# Data Mentah
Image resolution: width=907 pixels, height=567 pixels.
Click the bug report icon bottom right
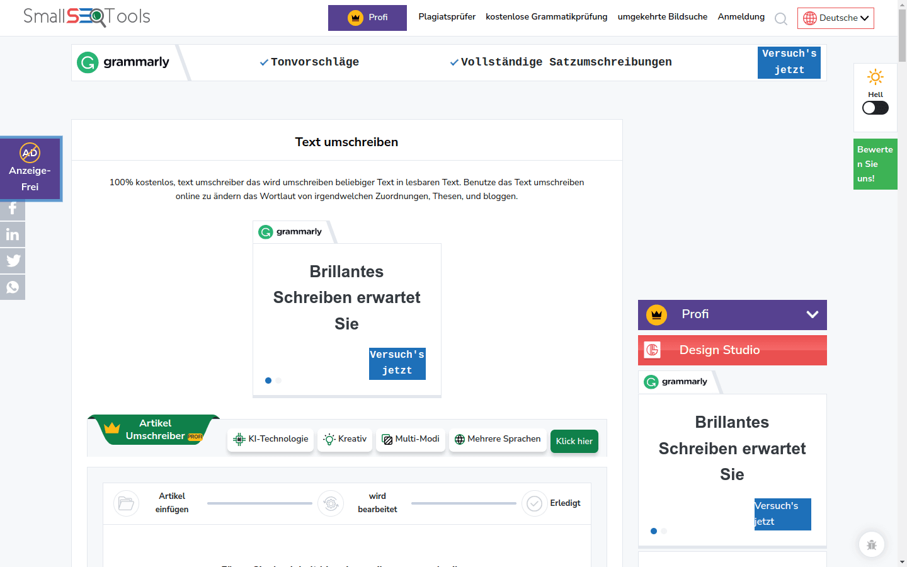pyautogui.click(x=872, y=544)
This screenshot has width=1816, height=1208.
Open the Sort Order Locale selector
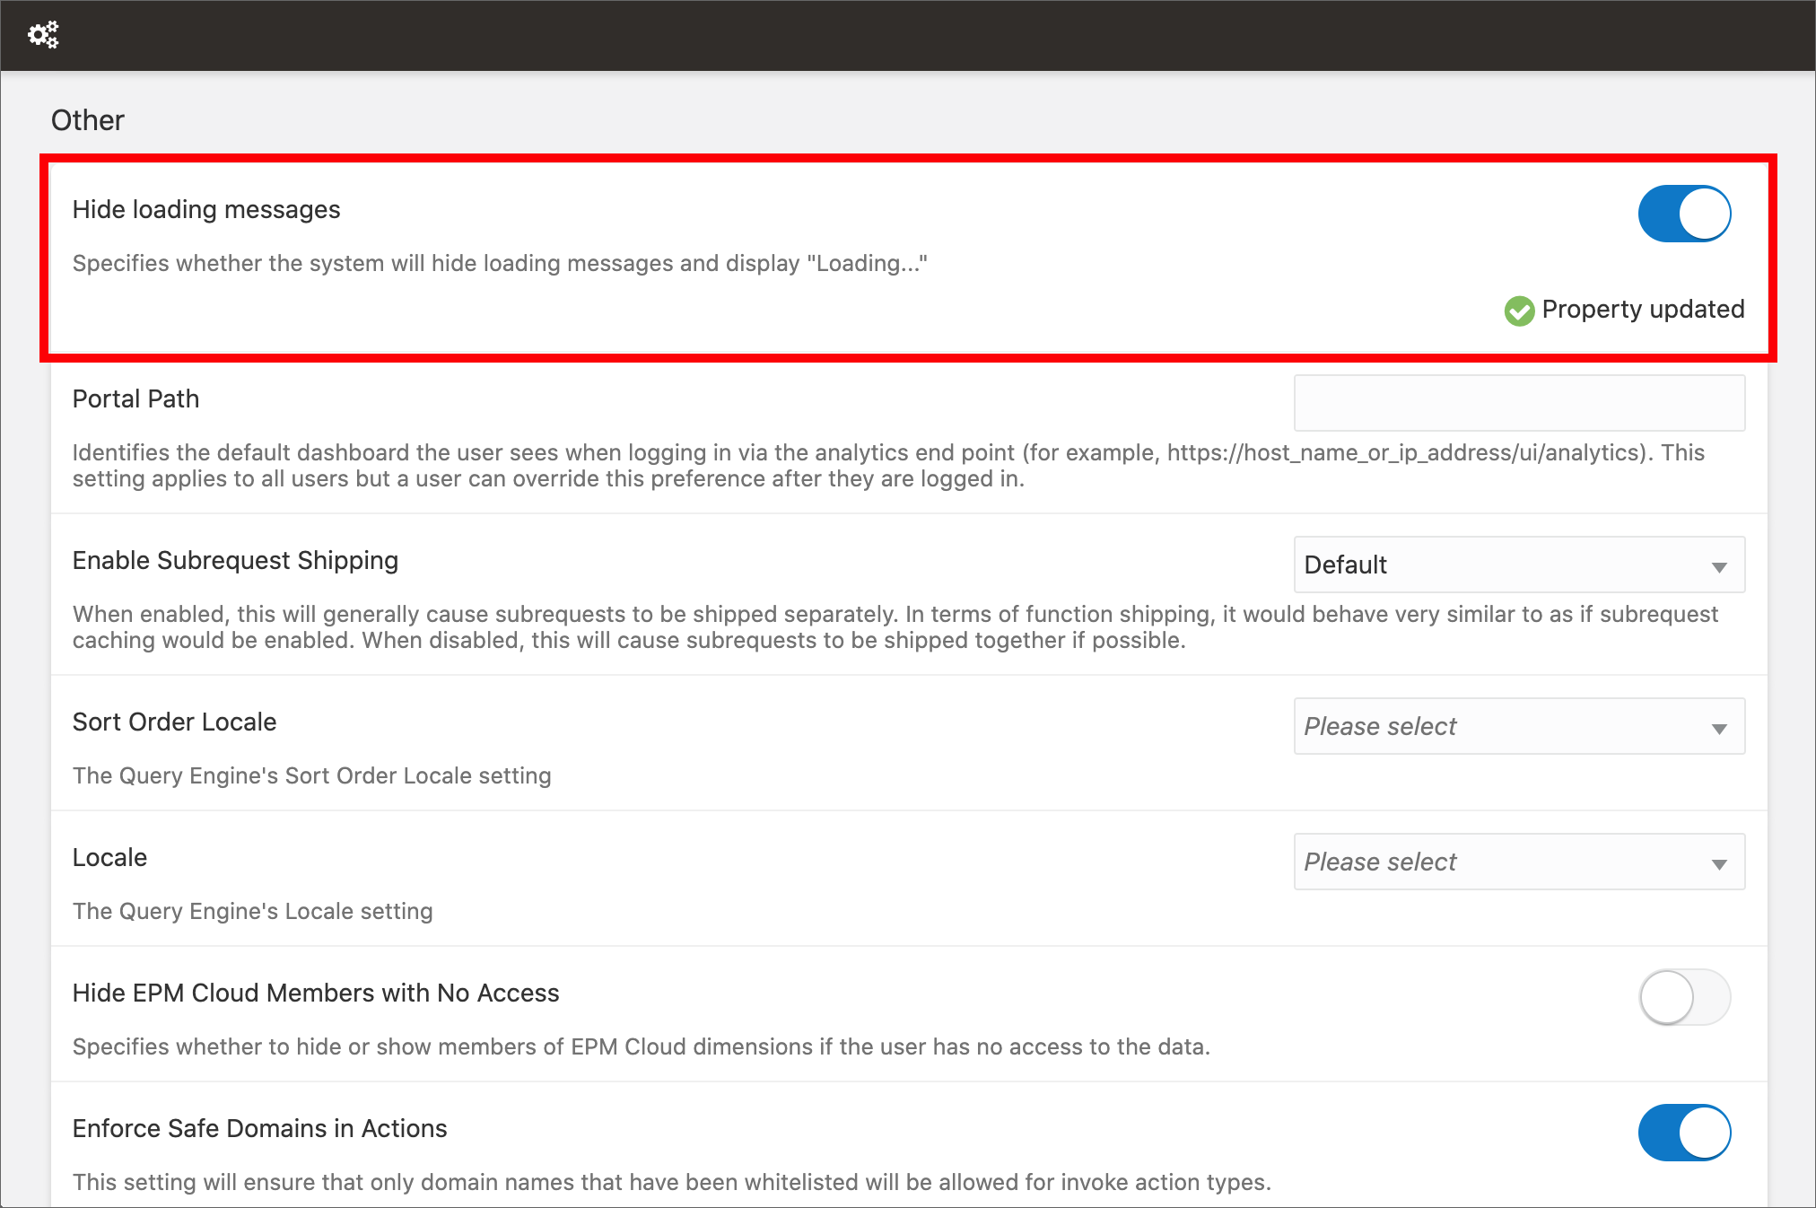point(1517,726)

# Petunjuk Latihan
Tuliskan ulang semua baris dari seluruh catatan di atas sebagai daftar bernomor, tanpa baris kosong. Gambar tidak perlu dimasukkan ke dalam jawaban.

# Latihan Terjawab
1. Image resolution: width=907 pixels, height=567 pixels.
2. Click the bug report icon bottom right
3. pyautogui.click(x=872, y=544)
4. This screenshot has width=1816, height=1208.
5. Open the Sort Order Locale selector
6. point(1517,726)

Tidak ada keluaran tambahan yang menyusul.